Webhook Service Degradation

Major Resolved View vendor source →

Uploadcare experienced a major incident on September 25, 2024 affecting Webhooks, lasting 2h 11m. The incident has been resolved; the full update timeline is below.

Started
Sep 25, 2024, 10:07 AM UTC
Resolved
Sep 25, 2024, 12:19 PM UTC
Duration
2h 11m
Detected by Pingoru
Sep 25, 2024, 10:07 AM UTC

Affected components

Webhooks

Update timeline

  1. investigating Sep 25, 2024, 12:28 PM UTC

    We're experiencing a slowdown in our Webhooks service.

  2. resolved Sep 25, 2024, 12:29 PM UTC

    This incident has been resolved. We apologize for any inconvenience this may have caused.

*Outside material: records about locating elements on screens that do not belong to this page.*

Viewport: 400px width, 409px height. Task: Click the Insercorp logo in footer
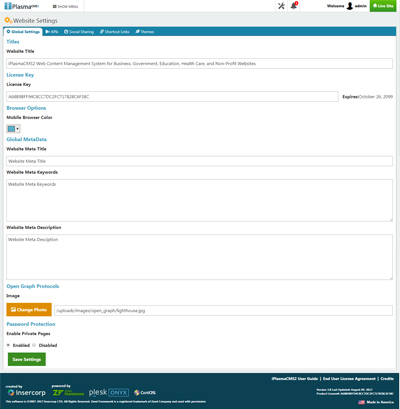coord(27,393)
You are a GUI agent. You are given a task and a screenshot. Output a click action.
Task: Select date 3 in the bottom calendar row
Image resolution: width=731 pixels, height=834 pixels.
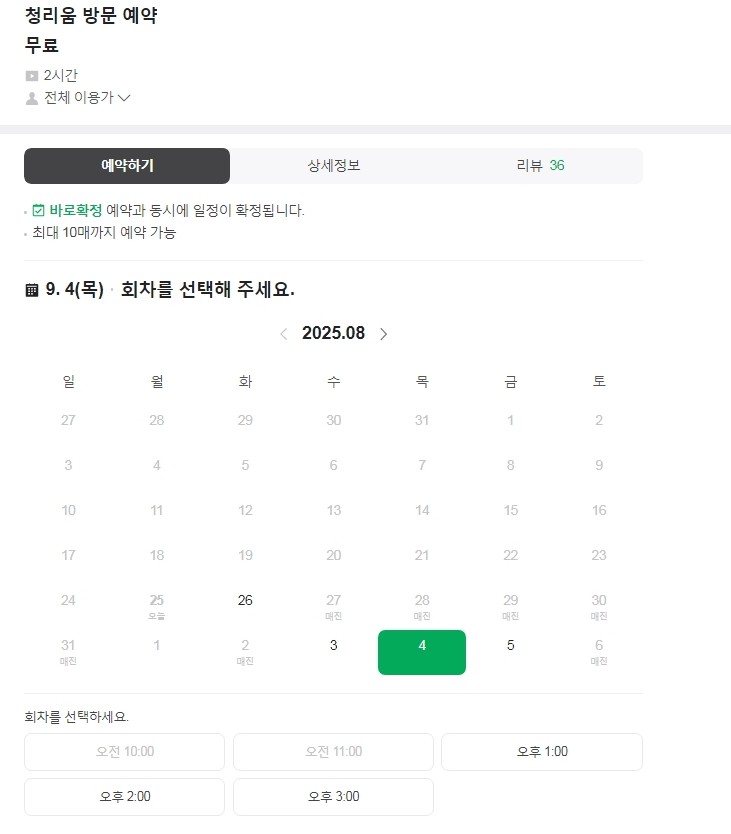click(x=333, y=646)
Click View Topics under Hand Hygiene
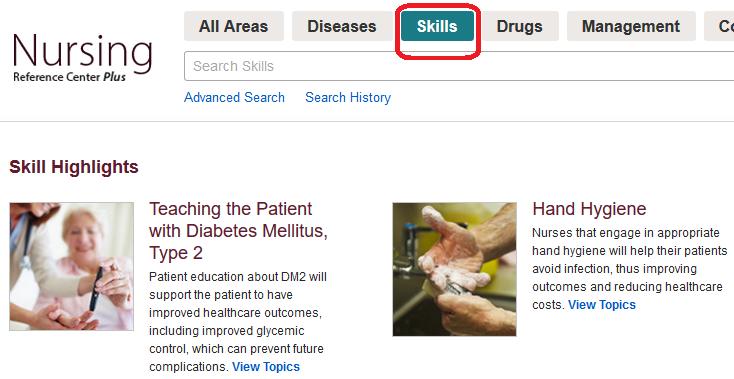Viewport: 734px width, 379px height. [x=602, y=305]
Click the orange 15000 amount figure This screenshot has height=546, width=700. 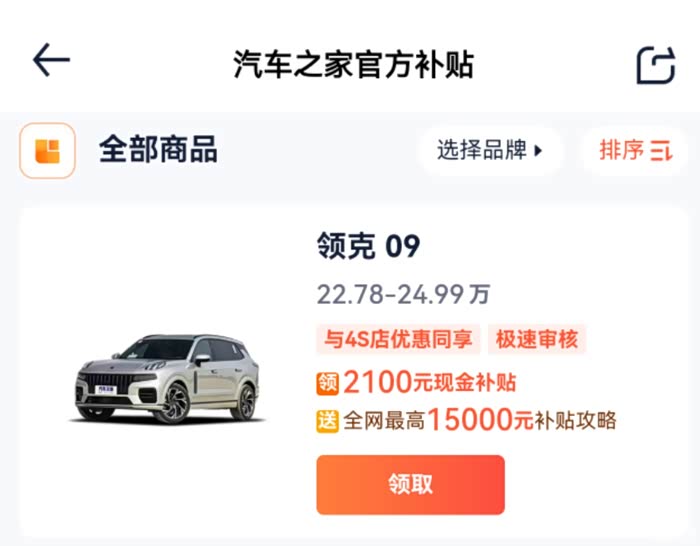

  3. postmortem Sep 26, 2024, 08:55 AM UTC

    ## Incident Summary On 25 September 2024, an issue with webhook delivery was identified, affecting clients between 10:07 and 12:19 UTC. The delay impacted webhook notifications, with no data loss but a significant delay in processing and delivery. ## Timeline * 10:07 UTC – A system configuration change was made, which inadvertently disrupted webhook processing. * 10:07 UTC – Webhook delivery issues began. * 12:05 UTC – The problem was identified and resolved, with backlogged webhooks being processed. * 12:12 UTC – The first webhook was successfully delivered after the fix. * 12:19 UTC – All queued events were processed, with delivery confirmed for all affected users. ## Root Cause The issue was caused by a configuration change that resulted in the webhook delivery system not processing events correctly. Despite initial signs of system health, the disruption went undetected due to gaps in the system’s monitoring tools. ## Impact * Webhook delivery was delayed for approximately 2 hours. * Customers experienced delays in receiving event notifications. * No data was lost, but delivery delays were significant due to a backlog in event processing. ## Challenges During Resolution * Monitoring systems indicated that components of the webhook system were healthy, which delayed identification of the underlying problem. ## Resolution * Webhook processing was restarted, and we verified that all queued events were delivered without any data loss. * The incident was fully resolved by 12:19 UTC, with all webhooks processed and delivered. ## Action Items ### Short-term * Improve the system’s monitoring and alerting to better detect issues with webhook processing. ## Long-term * Explore options to improve the resilience of our webhook delivery system, including scaling the infrastructure to better handle failures.